**Pasaje seleccionado:**
A mis 12 años enfrenté una de las experiencias más dolorosas pero enriquecedoras de la vida: despedir a tu hermano mayor, tu ídolo, el motor de la alegría y el jolgorio de la casa, en medio del ambiente más hermoso de perfecto amor que un grupo de seres imperfectos fuimos capaces de generar. En un momento así, llegan muchos mensajes, oportunos e inoportunos, escritos y orales, de condolencia, en el intento de los que te rodean por “acompañarte en el dolor”. Algunos te dan abrazos que no has pedido y te laceran el corazón cuando, seguramente de forma involuntaria, te piden detalles de la enfermedad y la muerte.
Un mes después de la despedida de nuestro Julito, en la cotidianidad del desayuno familiar, abrimos el periódico y encontramos el más sentido homenaje de Ernesto McCausland. Aquel que nace de la complicidad de las vivencias compartidas, de la empatía de quienes luchan por encontrar el sentido a la vida que se escapa irremediablemente de las manos, de la necesidad de aprovechar los instantes que te quedan para decirle a los tuyos que los amas, aceptando a temprana edad el inefable destino del sueño eterno como descanso del dolor y el agotamiento físico. Tal como Ernesto lo describe, la enfermedad los unió, pero Julito se fue primero…
Al releer las columnas de Ernesto me regocijo por el merecido reconocimiento frente a su meritoria labor en el periodismo y la cinematografía. De alguna manera, él trascendió las barreras de la muerte; sus escritos lo mantienen vivo y nos permiten seguir nutriéndonos de la belleza de sus pensamientos y emociones. No creo que Ernesto pudiera imaginar que el homenaje que escribió un día, bajo el título Julio Zúñiga Chiriboga, tendría el poder mágico de reunirme con mi hermano a lo largo de mi vida. Muchos días, cuando extrañaba su presencia, encontraba en el escrito pistas de cómo era Julito, qué pensaba de su enfermedad, cómo vivió su adolescencia, cómo le aconsejaba a alguien en sus similares circunstancias a aferrarse a la fe y la esperanza. Julito partió un 21 de septiembre de 1983, pero el hecho de que Ernesto siguiera vivo me llevó, aunque él nunca lo supiera, a seguir sus pasos profesionales y a gozarme de cada logro que obtuvo. Al verlo, allí estaba Julito, mi héroe. Me convertí, sin quererlo, en su nueva pero desconocida hermanita menor, profesándole mi admiración eterna.

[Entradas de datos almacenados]
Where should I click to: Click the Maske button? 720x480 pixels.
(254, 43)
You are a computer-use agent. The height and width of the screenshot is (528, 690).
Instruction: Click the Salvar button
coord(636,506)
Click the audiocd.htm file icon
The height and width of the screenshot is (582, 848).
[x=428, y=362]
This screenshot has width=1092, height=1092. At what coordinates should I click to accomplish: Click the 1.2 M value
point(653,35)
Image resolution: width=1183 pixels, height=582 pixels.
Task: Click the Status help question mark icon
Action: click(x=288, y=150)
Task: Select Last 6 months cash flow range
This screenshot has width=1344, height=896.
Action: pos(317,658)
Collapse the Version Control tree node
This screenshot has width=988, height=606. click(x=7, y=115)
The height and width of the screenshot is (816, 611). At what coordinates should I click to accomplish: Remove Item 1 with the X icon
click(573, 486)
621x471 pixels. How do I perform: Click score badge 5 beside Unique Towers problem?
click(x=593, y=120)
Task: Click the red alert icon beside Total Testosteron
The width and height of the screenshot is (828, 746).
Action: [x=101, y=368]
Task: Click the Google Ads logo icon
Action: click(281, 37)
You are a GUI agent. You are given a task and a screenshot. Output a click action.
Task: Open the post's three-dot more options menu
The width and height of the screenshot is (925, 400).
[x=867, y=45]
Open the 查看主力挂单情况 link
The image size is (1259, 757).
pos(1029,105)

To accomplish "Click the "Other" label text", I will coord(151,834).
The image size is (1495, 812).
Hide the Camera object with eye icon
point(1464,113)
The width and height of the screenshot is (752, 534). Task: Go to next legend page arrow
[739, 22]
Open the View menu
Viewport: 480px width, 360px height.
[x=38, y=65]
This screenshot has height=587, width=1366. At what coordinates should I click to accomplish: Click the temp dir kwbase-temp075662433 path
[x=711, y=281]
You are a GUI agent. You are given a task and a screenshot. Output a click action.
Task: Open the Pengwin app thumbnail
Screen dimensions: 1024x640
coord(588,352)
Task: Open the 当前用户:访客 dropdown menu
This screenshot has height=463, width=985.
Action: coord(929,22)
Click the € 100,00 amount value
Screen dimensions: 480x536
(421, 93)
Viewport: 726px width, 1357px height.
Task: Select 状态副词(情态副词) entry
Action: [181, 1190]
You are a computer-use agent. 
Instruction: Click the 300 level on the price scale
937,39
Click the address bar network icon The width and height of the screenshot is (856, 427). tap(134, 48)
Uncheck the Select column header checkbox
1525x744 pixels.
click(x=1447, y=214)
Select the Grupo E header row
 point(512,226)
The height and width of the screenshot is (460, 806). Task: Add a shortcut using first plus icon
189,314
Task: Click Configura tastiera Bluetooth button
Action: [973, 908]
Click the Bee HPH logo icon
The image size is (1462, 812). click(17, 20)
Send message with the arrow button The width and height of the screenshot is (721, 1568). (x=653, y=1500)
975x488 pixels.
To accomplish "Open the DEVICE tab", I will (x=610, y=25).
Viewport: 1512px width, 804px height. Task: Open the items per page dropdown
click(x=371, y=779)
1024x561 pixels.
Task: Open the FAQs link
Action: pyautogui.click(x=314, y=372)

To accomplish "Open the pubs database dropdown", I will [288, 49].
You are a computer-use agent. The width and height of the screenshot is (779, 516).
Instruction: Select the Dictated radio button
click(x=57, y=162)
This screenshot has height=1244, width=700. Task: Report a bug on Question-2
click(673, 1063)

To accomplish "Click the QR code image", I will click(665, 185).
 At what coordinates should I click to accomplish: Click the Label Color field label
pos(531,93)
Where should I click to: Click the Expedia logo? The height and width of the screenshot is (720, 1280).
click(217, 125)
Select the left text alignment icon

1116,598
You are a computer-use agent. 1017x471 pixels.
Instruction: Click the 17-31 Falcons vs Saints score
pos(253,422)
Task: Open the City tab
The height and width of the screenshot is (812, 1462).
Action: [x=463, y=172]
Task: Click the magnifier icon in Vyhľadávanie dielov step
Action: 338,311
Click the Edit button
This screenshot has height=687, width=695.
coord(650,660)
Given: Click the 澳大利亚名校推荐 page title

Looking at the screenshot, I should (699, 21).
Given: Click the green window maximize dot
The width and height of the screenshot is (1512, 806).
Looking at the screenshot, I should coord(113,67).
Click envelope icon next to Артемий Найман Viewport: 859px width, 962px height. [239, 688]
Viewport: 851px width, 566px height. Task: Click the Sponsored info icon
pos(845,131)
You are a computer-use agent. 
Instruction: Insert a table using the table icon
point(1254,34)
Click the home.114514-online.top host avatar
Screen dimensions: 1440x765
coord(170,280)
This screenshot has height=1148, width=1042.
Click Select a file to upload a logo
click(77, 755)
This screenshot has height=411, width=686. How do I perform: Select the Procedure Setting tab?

**Tareas por realizar:**
**a.** Responde brevemente, según el pasaje seleccionado:
(i) ¿Qué edad tenía quien narra cuando despidió a su hermano mayor?
(ii) ¿Cuánto tiempo después de la despedida de Julito apareció en el periódico el homenaje de Ernesto McCausland?
(iii) ¿En qué fecha partió Julito?
**b.** Transcribe del pasaje seleccionado el fragmento que se abre con las palabras que contienen "A mis 12 años" y se cierra con "y la muerte.".

**Respuestas dadas:**
**a.**
(i) 12 años.
(ii) Un mes después.
(iii) El 21 de septiembre de 1983.

**b.**
A mis 12 años enfrenté una de las experiencias más dolorosas pero enriquecedoras de la vida: despedir a tu hermano mayor, tu ídolo, el motor de la alegría y el jolgorio de la casa, en medio del ambiente más hermoso de perfecto amor que un grupo de seres imperfectos fuimos capaces de generar. En un momento así, llegan muchos mensajes, oportunos e inoportunos, escritos y orales, de condolencia, en el intento de los que te rodean por “acompañarte en el dolor”. Algunos te dan abrazos que no has pedido y te laceran el corazón cuando, seguramente de forma involuntaria, te piden detalles de la enfermedad y la muerte.